As stated in the decision, movant in depositing rentals in court pending the litigation, stated that he was doing it: "to avoid confusion and further complication as to who [between the Reyeses and the Basa spouses] is the proper party who is entitled to the rents." 1 Clearly, therefore, he thereby recognized that, pending the outcome of the suit, he cannot be regarded as owner but only as lessee. Rentals, therefore, must continue to be deposited by him. Never can it be overemphasized that the rentals are not to be given now to any of the parties, but merely deposited in court, to be disposed of in accordance with the final judgment in the main litigation.

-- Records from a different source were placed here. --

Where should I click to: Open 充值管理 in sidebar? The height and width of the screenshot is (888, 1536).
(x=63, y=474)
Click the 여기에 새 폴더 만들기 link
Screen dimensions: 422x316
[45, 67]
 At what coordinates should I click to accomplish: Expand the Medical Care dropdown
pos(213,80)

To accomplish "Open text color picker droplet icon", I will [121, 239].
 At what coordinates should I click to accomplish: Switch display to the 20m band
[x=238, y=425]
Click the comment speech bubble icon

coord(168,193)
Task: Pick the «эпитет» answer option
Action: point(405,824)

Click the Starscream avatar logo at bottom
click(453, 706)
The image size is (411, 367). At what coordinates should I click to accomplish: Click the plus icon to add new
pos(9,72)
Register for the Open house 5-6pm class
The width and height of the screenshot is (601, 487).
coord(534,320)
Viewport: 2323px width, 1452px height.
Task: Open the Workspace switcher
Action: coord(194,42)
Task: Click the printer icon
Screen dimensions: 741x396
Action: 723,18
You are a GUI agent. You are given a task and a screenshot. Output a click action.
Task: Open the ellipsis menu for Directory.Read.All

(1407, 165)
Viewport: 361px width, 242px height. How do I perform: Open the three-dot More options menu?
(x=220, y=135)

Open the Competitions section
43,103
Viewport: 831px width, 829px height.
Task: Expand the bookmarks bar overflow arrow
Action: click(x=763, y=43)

Anent movant’s contention that the Reyeses were guilty of bad faith in purchasing the properties, in view of the annotations of the lease agreement and of the notice of lis pendens referring to his present suit for specific performance, all of which were allegedly recorded at the back of the title certificates at the time the Reyeses bough the properties, suffice it to state that the same has to do with the merits of the litigation pending in the lower court, not with the present incident herein. All that we have to resolve at present is whether movant can stop paying rentals although he continues staying on the properties leased by him and is not yet the owner of said properties. It was because of the obvious injustice in allowing the movant to o so that we referred to Article 19 of the New Civil Code. For such a course repugnant to the cardinal rule of human relations therein stated.

Again, movant raises the argument that appeal and not the present special civil action is petitioners’ remedy. For reasons already given in our decision, appeal, in this instance, is not an adequate remedy.

Wherefore, respondents’ motion for reconsideration is denied for lack of merit. So ordered.

Bengzon, C.J., Bautista Angelo, Concepcion, Reyes, J.B.L., Dizon, Regala, Makalintal, Zaldivar and Sanchez concur.

Barrera, J., took no part.

Endnotes:



1. See Order dated September 25, 1959, Petition, Annex B.